The pieces were published separately, the title piece Other Electricities having won the 2002 Fugue magazine fiction prize, and as beautiful as the stories are individually, together they create a book alive and electric, in language lyrical and hypnotic, surprising, tender, grounded, yet oblique.The stories avoid the elements of a traditional plot structure, and pivotal events happen off the page. Monson does not seem interested in revealing a mystery, or introducing you to characters one by one. He gives it all in the very beginning, with index tools and charts. You are given the character list and told what has happened to them, and sometimes how. You are told what the symbols stand for, and what dangers lurk in the people’s lives. You are told what the outline of the book is. To understand the book itself, you must read. Reading Monson’s prose is rewarding on a level of systems and meticulous planning, the changing nature of the written word (“Dear, this is a mouth, a month, a moth emerging from, a cloth across the brow, agoing-North”), how language can rise and fall, and structure can work in seemingly unstructured ways.
‘Death Messages: Instructions For the Officer’, written in second person, is the first of the short pieces; but the gravity of the writing is phenomenal. Monson concentrates on the details that tether the piece to the moment, to a specific moment, then lets it go spinning into the thoughts of an officer, of the mother who will die, of walking in snow learning to let go.
The second piece is Other Electricities where we meet the unnamed teenaged narrator who lives in Keweenaw Peninsula, Michigan. The narrator’s father becomes a recluse, interested only in the ham radio; his brother is disabled and does not speak. The book’s interest seems to be outlined here: “On the radio, they speak in code. Words that are not words. Words that are words, but not the words you think they are. They displace language. Shift it back and forth like light across a room as the day changes. Charge up the air. Charge right through it. Make it opaque.”

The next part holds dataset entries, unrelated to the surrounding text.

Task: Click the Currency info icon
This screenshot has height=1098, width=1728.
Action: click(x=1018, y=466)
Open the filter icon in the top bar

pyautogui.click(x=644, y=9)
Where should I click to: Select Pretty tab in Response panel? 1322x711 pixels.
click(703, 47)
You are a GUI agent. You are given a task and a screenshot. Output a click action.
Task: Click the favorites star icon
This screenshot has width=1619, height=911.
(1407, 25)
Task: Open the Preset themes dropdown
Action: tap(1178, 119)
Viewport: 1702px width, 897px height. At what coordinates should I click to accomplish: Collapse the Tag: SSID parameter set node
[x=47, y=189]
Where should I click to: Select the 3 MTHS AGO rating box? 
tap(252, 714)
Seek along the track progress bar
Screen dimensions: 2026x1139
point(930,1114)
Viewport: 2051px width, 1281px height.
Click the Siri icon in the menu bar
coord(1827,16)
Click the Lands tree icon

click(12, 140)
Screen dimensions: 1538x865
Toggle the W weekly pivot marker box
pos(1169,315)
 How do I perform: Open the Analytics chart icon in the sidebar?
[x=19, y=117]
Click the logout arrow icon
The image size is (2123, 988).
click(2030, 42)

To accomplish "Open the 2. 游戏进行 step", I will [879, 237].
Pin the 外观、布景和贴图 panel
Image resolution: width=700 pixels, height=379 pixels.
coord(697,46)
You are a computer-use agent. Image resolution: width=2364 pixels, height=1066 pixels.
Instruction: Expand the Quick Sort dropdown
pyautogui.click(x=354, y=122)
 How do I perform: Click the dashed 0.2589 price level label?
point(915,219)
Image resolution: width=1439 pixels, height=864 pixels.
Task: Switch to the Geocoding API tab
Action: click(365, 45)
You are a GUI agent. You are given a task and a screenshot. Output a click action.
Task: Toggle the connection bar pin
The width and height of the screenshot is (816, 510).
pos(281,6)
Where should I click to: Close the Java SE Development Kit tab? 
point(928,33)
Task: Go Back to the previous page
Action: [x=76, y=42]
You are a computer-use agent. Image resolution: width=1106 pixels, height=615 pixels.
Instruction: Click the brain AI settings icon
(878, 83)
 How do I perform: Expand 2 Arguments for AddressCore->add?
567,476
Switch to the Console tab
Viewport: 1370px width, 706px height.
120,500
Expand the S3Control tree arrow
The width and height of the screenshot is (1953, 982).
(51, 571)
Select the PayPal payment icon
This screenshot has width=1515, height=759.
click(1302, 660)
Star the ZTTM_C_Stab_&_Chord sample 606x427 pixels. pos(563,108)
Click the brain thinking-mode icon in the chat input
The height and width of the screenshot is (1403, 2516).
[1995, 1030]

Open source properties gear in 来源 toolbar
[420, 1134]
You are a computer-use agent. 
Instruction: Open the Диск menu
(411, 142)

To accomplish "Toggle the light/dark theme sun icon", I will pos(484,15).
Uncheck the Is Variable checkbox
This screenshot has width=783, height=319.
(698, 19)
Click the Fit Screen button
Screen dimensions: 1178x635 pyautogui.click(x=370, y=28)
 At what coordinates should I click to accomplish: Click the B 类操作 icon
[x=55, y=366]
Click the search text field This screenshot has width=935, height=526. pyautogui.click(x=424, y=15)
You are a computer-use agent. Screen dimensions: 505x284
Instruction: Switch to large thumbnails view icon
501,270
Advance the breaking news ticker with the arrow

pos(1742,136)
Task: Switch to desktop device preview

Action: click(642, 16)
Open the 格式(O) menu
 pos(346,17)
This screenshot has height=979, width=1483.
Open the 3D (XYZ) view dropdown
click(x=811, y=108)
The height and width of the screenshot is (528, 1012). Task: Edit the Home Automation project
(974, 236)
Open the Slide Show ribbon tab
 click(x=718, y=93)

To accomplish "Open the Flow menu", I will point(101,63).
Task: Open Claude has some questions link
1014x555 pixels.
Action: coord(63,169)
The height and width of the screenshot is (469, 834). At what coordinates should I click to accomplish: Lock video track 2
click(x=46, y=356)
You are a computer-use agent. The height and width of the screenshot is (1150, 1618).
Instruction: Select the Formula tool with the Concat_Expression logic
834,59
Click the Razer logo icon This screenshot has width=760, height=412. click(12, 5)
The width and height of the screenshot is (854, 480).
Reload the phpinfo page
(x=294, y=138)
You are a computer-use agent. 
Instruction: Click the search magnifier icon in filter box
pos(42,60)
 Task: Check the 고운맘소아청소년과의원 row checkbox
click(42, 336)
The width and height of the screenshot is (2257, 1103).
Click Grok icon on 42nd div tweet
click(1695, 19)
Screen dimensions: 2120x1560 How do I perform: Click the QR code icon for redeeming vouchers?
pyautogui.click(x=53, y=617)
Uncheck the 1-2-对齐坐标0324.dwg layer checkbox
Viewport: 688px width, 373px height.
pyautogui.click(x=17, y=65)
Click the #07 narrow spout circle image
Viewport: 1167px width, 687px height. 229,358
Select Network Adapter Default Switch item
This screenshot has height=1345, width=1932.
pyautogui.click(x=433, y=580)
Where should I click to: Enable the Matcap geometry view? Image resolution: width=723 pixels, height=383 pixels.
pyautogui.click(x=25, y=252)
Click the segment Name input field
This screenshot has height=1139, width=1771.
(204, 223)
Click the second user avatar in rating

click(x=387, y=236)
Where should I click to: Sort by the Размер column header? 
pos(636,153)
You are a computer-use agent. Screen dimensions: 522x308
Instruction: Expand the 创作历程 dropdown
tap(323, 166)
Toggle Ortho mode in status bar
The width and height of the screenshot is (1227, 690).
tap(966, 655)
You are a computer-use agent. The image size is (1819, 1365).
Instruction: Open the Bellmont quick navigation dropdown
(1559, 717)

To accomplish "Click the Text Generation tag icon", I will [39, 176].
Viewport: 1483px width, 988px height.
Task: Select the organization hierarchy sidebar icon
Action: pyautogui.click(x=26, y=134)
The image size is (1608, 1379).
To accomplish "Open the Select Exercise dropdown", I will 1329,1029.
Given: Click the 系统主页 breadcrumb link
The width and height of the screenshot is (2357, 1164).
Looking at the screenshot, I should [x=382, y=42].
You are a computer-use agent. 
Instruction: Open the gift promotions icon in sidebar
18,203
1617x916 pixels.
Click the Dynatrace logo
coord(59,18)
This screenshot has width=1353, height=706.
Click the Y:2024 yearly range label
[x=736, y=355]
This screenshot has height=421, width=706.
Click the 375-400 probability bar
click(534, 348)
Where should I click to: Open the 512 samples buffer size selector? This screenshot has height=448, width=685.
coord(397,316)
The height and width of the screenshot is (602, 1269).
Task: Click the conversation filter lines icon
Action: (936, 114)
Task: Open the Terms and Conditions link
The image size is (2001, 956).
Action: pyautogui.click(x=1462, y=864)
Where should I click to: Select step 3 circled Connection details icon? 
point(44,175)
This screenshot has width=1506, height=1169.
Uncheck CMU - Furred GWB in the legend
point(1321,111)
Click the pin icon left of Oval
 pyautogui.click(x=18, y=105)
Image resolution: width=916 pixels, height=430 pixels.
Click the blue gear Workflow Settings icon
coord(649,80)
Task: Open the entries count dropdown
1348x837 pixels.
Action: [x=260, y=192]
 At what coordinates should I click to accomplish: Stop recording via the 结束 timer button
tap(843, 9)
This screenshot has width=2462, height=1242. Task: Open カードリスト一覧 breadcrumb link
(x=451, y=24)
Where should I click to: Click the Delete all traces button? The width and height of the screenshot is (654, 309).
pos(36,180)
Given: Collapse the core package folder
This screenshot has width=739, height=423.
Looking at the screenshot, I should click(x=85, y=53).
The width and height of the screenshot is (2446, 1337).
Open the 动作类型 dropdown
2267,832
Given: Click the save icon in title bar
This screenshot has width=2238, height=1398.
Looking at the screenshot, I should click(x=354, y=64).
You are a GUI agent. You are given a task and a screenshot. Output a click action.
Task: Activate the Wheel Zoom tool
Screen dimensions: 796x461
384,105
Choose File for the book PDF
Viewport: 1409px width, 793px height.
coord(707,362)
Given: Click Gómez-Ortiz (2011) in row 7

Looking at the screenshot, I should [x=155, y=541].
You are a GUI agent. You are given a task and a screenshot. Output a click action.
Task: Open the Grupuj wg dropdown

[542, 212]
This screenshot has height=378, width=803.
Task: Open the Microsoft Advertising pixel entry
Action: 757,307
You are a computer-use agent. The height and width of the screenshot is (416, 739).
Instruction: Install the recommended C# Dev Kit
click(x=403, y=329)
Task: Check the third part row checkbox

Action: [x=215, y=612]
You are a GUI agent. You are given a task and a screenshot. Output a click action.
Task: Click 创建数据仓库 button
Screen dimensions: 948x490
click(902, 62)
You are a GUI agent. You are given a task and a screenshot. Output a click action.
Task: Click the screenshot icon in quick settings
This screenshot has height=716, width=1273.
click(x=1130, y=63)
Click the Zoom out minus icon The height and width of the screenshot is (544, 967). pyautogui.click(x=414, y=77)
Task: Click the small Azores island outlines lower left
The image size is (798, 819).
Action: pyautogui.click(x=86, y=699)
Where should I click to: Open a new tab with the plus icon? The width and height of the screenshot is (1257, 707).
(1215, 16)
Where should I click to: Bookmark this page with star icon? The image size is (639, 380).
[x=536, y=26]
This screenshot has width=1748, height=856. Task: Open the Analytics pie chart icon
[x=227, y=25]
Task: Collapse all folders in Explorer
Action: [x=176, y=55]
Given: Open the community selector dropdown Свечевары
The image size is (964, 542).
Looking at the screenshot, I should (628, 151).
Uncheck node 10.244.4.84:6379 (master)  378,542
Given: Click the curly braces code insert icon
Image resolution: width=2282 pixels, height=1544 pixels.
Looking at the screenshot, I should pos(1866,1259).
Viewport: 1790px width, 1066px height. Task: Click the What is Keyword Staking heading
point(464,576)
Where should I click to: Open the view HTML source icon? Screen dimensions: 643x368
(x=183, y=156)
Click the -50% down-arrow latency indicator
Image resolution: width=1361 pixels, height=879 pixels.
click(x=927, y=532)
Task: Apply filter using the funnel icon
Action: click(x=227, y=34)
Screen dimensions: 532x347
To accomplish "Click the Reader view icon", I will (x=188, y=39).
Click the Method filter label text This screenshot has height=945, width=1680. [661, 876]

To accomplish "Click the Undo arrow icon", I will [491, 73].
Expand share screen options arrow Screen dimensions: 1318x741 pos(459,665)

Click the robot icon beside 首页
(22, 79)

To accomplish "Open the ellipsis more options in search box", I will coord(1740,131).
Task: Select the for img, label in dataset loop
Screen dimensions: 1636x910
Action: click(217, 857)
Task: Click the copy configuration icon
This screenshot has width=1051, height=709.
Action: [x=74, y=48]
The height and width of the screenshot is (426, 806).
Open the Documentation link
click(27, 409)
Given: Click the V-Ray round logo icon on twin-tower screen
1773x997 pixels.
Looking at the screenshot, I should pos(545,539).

In the index of symbology, Electricity is listed as “the importance of connection what keeps us moving, moody”. This idea of connection is strongly strung through the diagrams, captions, events, and language. The pieces that follow tell us of Liz, the girl who died on prom night in a car that crashed through a frozen lake. The narrator is obsessed with Liz, and the depth of feeling is carried into the index. He calls her, “Liz my X my only X; Liz my unknown quotient, my lonely roamer. Liz my rune. Liz not my Y or Z, not a nor c, but X and X alone.”
Structurally, chapters such as “Big 32” are a series of temperature points, and what those temperatures make Harriet, the speaker of the story, think of. In between are “Dream Obits” which could easily be classified as poetry yet are central to the prose. Others, such as “The Organization and Formation of Blizzards as Seen by Satellites: A-M” and “N-Z” have carefully systematized sentences that begin with letters in the alphabetical order. These elements give the reader something to think about, something beyond the linear narrative telling of an event and the idea of each story building its own climax to propel the collective climax of the book.
Published by Sarabande, a small press in Kentucky, Other Electricities breaks the set ideas of books published by big-name publications.